Mail delivery is a relatively-simple, harmless enterprise. Law enforcement and military defense are not. Is your ideal America one with nothing but private toll roads, by the way? Who pays to fix bridges? Must all public lands then be sold off, parceled out? No more national forests? I agree with liberalizing/privatizing whatever can be done more efficiently in the private sector--and that's most things--but there are functions of government best left out of the hands of private interests. I know, I know, the private interests are already controlling Congress. That's why I propose to be rid of it. My system would clarify things quite a bit. Direct democracy is a sort of "liberalization" of political power.
DarylLloydDavis:I'm glad to read that you're aware of the risks.
None of us, by the way, is really advocating "pushing the big red button". If you think we are, then you're attacking a strawman in place of our actual position.
DarylLloydDavis:It is human nature. I read the link from your active thread--the story on aircraft carriers; and I noted that the author made this very point as well--that they're all the same: the Pentagon generals and the Chrysler CEO's. You can't escape it: Bad judgment, inefficiency and wastefulness are not exclusive to the public sector.
There's a difference between simply making mistakes and committing aggression.
DarylLloydDavis:Is your ideal America one with nothing but private toll roads, by the way?
Nothing but private roads, yes. I don't think they'll all be toll roads.
By the way, I for one am not just concerned with "America" - I'm concerned with the whole world.
DarylLloydDavis:Who pays to fix bridges?
Who do you think? The people who own the bridges.

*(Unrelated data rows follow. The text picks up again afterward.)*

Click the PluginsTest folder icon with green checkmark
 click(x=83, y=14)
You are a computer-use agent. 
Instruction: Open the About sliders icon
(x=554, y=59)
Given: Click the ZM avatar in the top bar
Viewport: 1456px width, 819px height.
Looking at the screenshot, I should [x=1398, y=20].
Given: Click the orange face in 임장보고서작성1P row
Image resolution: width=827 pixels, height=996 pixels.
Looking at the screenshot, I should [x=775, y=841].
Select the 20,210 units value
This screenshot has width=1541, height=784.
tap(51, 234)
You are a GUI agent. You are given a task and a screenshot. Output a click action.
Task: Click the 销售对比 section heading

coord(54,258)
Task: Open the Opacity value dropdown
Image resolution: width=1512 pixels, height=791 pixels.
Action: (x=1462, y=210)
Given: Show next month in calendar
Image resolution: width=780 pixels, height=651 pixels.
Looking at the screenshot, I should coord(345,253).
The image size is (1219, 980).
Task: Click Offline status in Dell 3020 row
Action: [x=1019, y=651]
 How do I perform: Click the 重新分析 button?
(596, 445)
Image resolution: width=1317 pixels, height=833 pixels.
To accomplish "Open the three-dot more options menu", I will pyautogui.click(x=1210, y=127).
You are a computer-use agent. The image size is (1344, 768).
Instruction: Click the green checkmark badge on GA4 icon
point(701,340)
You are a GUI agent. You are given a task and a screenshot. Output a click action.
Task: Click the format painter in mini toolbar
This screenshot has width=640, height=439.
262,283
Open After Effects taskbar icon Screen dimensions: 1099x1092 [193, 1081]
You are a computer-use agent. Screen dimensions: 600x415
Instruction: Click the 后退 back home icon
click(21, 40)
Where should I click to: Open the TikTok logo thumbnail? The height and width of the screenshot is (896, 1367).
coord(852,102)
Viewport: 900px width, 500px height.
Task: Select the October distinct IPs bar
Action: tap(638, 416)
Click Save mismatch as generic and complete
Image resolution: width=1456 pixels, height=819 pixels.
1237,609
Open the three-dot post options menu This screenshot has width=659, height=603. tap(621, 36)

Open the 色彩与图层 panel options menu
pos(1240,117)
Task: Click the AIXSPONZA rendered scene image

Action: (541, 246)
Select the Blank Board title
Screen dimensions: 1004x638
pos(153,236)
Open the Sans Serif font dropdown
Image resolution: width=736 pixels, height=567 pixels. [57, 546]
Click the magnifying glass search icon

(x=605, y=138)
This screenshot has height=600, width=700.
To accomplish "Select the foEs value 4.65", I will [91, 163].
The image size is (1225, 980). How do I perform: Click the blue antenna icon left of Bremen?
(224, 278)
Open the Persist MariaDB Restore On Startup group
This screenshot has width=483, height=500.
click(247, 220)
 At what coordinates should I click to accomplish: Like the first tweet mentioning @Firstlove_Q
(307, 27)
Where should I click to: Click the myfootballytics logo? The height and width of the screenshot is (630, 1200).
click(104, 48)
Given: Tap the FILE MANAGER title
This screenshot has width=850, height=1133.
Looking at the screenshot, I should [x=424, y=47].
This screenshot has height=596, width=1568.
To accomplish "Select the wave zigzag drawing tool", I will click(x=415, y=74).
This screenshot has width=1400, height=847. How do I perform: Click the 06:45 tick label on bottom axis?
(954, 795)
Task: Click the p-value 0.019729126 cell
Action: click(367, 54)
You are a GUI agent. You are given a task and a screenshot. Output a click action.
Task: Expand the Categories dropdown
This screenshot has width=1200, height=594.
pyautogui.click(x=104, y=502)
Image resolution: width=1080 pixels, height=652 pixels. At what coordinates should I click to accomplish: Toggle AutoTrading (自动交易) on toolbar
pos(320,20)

DarylLloydDavis:Must all public lands then be sold off, parceled out? No more national forests?
Sold off, parceled out, or left open to homesteading.
If there's no more nation, there's no more national forests.
DarylLloydDavis:I agree with liberalizing/privatizing whatever can be done more efficiently in the private sector--and that's most things--but there are functions of government best left out of the hands of private interests.
I'd like you to please enumerate these functions and explain why you think they're best left out of the hands of private interests.